**INPUT RECORDS**

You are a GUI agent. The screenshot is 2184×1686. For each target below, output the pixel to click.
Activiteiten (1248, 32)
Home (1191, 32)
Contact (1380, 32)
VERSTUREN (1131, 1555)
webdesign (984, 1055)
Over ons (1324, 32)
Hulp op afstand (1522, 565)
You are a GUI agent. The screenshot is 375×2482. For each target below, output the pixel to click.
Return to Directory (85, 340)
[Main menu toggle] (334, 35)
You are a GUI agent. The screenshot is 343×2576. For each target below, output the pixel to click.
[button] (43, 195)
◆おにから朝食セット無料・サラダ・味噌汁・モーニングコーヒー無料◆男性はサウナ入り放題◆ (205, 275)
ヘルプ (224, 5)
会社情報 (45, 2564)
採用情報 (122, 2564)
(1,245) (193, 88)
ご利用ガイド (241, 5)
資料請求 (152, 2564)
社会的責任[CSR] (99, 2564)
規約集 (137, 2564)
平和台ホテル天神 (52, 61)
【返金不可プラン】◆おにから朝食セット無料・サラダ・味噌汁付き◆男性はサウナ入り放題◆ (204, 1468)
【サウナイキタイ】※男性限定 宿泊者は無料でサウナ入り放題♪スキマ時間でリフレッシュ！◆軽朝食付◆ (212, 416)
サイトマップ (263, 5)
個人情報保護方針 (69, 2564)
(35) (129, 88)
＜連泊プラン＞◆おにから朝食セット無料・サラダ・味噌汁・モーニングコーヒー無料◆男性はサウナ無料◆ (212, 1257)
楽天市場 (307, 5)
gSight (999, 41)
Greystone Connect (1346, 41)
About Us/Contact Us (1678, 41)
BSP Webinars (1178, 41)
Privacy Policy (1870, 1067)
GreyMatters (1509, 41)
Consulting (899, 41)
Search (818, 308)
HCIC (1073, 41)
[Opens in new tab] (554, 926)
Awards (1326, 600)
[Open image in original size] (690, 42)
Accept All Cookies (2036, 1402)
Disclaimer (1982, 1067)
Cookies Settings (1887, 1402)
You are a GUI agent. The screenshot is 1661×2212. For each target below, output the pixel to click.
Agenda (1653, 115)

**BRIEF**
Transcribe, word for word, the data above from its first line through the line with "gSight (999, 41)", and include nothing else.

**EXERCISE RESPONSE**
You are a GUI agent. The screenshot is 2184×1686. For each target below, output the pixel to click.
Activiteiten (1248, 32)
Home (1191, 32)
Contact (1380, 32)
VERSTUREN (1131, 1555)
webdesign (984, 1055)
Over ons (1324, 32)
Hulp op afstand (1522, 565)
You are a GUI agent. The screenshot is 375×2482. For each target below, output the pixel to click.
Return to Directory (85, 340)
[Main menu toggle] (334, 35)
You are a GUI agent. The screenshot is 343×2576. For each target below, output the pixel to click.
[button] (43, 195)
◆おにから朝食セット無料・サラダ・味噌汁・モーニングコーヒー無料◆男性はサウナ入り放題◆ (205, 275)
ヘルプ (224, 5)
会社情報 (45, 2564)
採用情報 (122, 2564)
(1,245) (193, 88)
ご利用ガイド (241, 5)
資料請求 (152, 2564)
社会的責任[CSR] (99, 2564)
規約集 (137, 2564)
平和台ホテル天神 (52, 61)
【返金不可プラン】◆おにから朝食セット無料・サラダ・味噌汁付き◆男性はサウナ入り放題◆ (204, 1468)
【サウナイキタイ】※男性限定 宿泊者は無料でサウナ入り放題♪スキマ時間でリフレッシュ！◆軽朝食付◆ (212, 416)
サイトマップ (263, 5)
個人情報保護方針 (69, 2564)
(35) (129, 88)
＜連泊プラン＞◆おにから朝食セット無料・サラダ・味噌汁・モーニングコーヒー無料◆男性はサウナ無料◆ (212, 1257)
楽天市場 (307, 5)
gSight (999, 41)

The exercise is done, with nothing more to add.